Kedua, berbuat jujur meskipun hal itu membuat celaka,

يا عليّ اصدق وان ضرّك في العاجل فإنه ينفعك في الآجل ولا تكذب وان نفعك في العاجل فإنه يضرّك في الآجل

Artinya “Wahai Ali, berbuat jujurlah kamu, meskipun hal itu membahayakanmu di dunia, sebab sesungguhnya perbuatan jujur mau menguntungkanmu di akhirat. Dan janganlah kamu berdusta, meskipun hal itu menguntungkanmu di dunia, sebab sesungguhnya berdusta mau membahayakanmu di akhirat.”

Ketiga, menjaga lisan buat tak sembarang menghina apalagi melaknat kepada sesama makhluk Allah,

يا عليّ لا تلعن مسلما ولا دابّة فترجع اللعنة عليك

Artinya, “Wahai Ali, jangan sekali-kali kamu melaknat sesama muslim maupun kepada binatang. Karena ucapan melaknat itu mau kembali kepadamu.”

Tiga pesan yg disampaikan Rasulullah SAW ini tentu tak terkhusus buat sayyidina Ali semata. Kendati wasiat ini disampaikan kepadanya, namun makna hadits ini berlaku umum.
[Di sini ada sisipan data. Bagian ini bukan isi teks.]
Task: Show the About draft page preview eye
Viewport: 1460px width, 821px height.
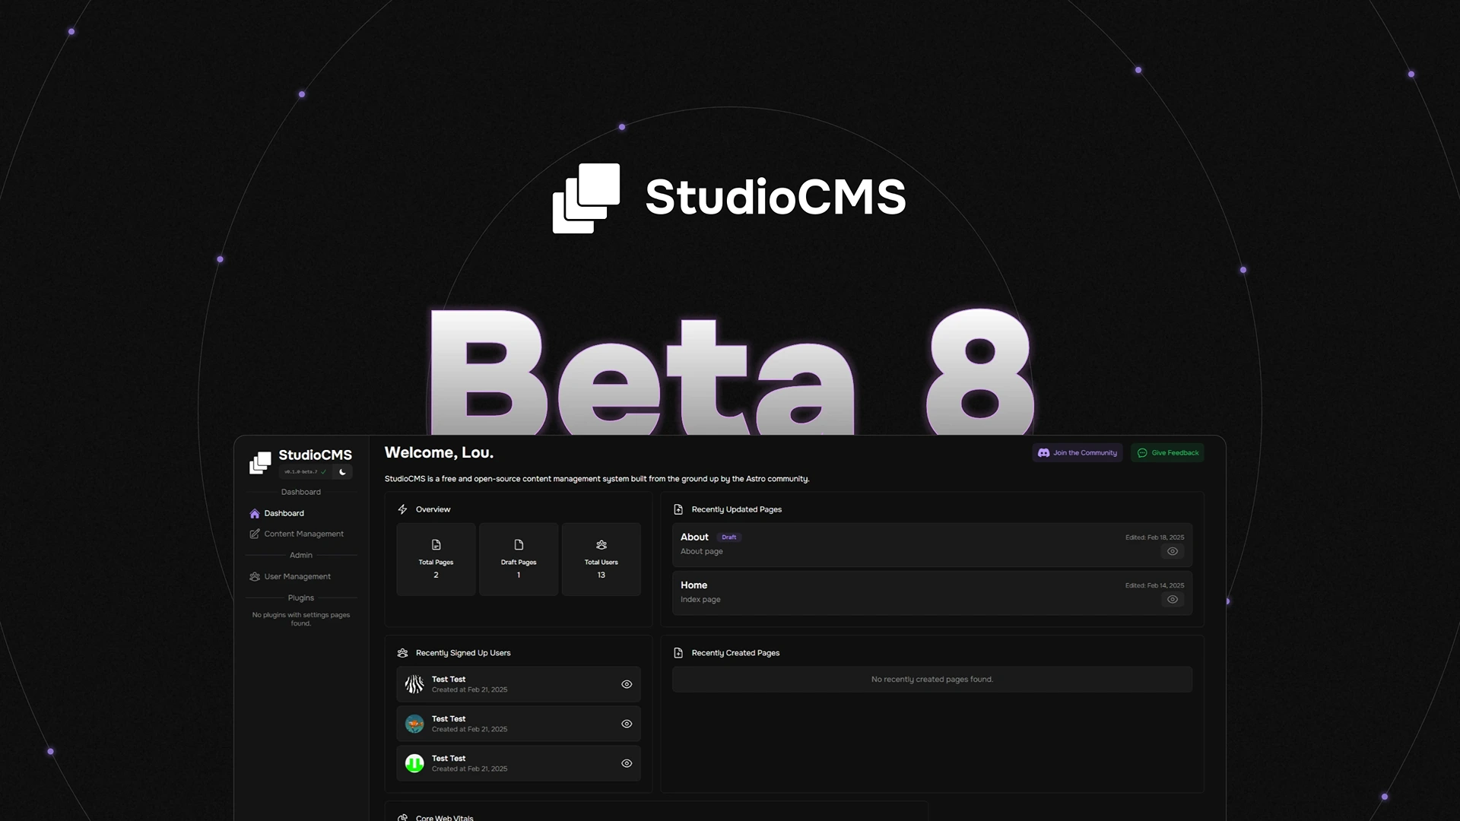Action: point(1172,551)
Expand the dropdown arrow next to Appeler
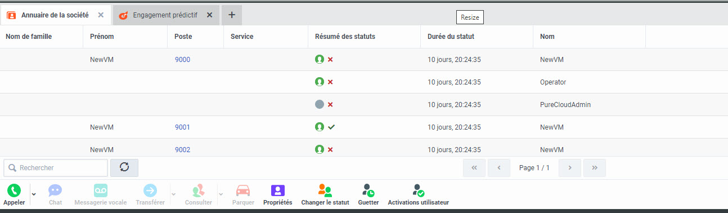This screenshot has width=728, height=213. tap(34, 194)
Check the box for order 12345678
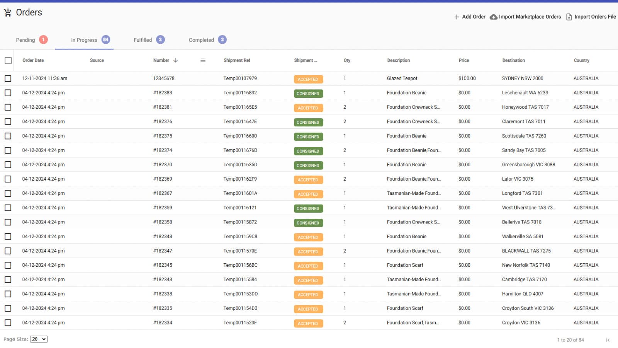This screenshot has height=348, width=618. tap(8, 78)
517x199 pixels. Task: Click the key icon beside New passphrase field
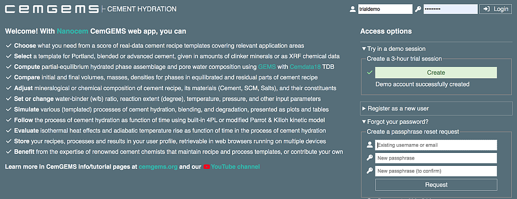coord(370,158)
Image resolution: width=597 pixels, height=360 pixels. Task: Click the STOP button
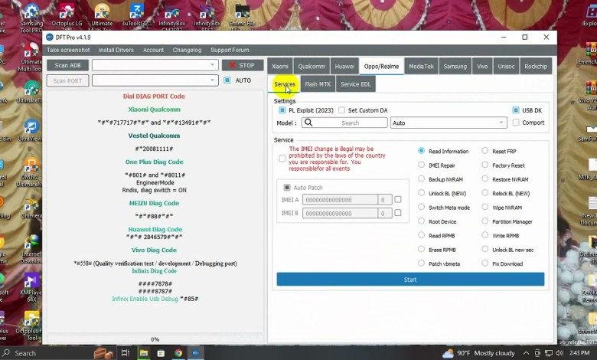pos(243,66)
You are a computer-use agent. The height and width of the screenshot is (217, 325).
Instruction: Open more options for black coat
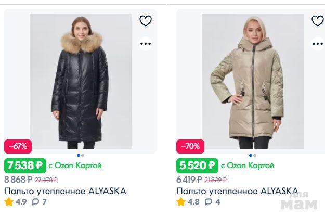146,44
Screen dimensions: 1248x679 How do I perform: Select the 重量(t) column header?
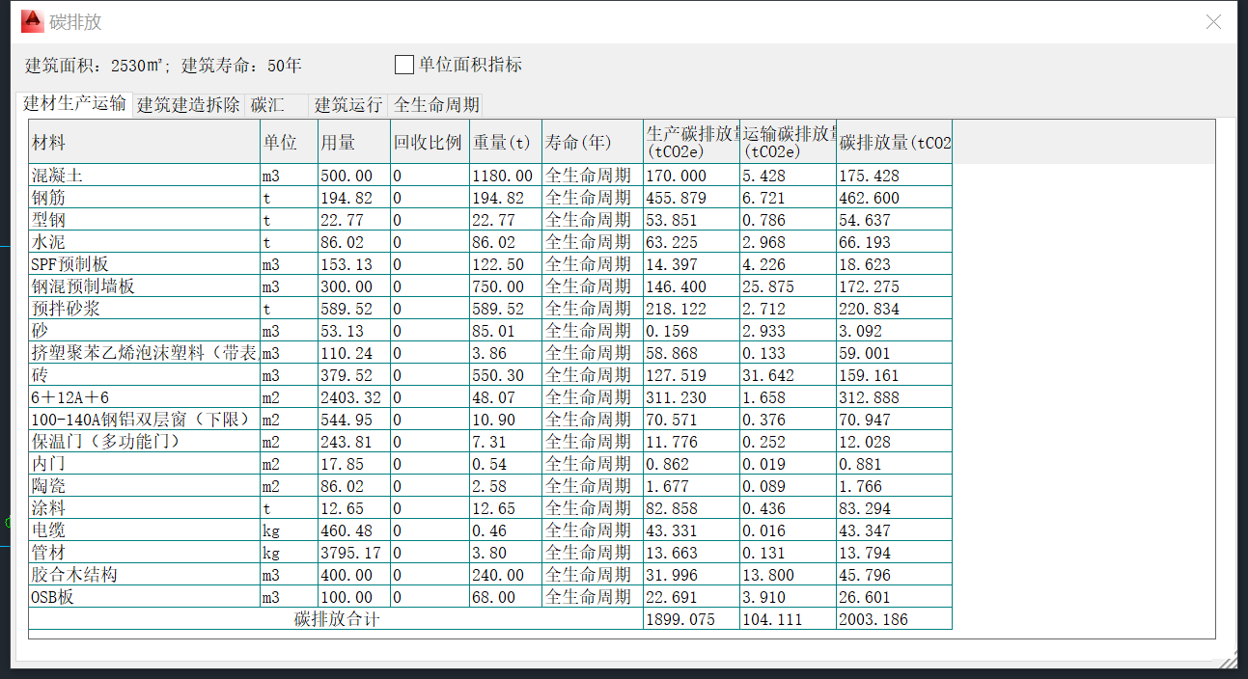[x=505, y=142]
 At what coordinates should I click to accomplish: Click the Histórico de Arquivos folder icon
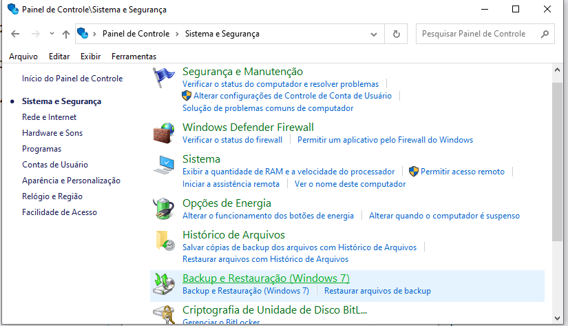(x=164, y=241)
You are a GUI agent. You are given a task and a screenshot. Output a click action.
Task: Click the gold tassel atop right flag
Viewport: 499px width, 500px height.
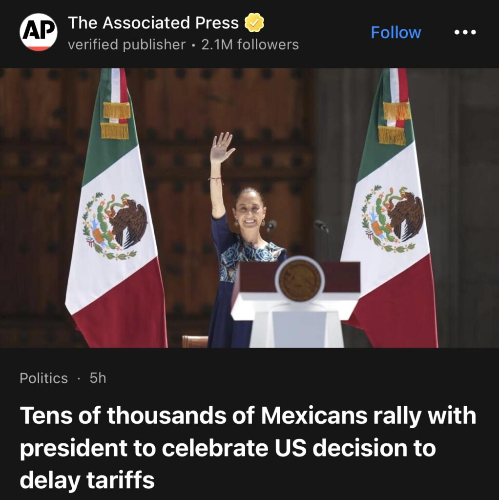click(x=395, y=123)
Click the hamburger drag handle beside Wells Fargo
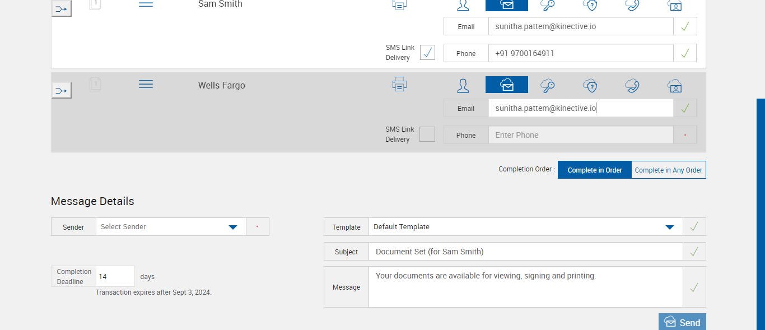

Siapa saja dianjurkan buat menjaga akhlak, baik kepada sesama muslim maupun nonmuslim, baik kepada sesama manusia maupun makhluk Allah lainnya.

Dengan membentuk kepribadian yg berakhlak terpuji, bangsa ini mau semakin menjaga persaudaraan, melestarikan budaya, serta menjauhi perbuatan yg melanggar norma-norma agama dan kemanusiaan. Semoga kita dapat mengamalkan tiga wasiat ini. Wallahu a’lam.

 

Ustadz Ahmad Rifaldi, alumnus Pondok Pesantren Al-Awwabin, Depok.





Uncategorized

Leave a Reply

Your email address will not be published. Required fields are marked *

This site uses Akismet to reduce spam. Learn how your comment data is processed.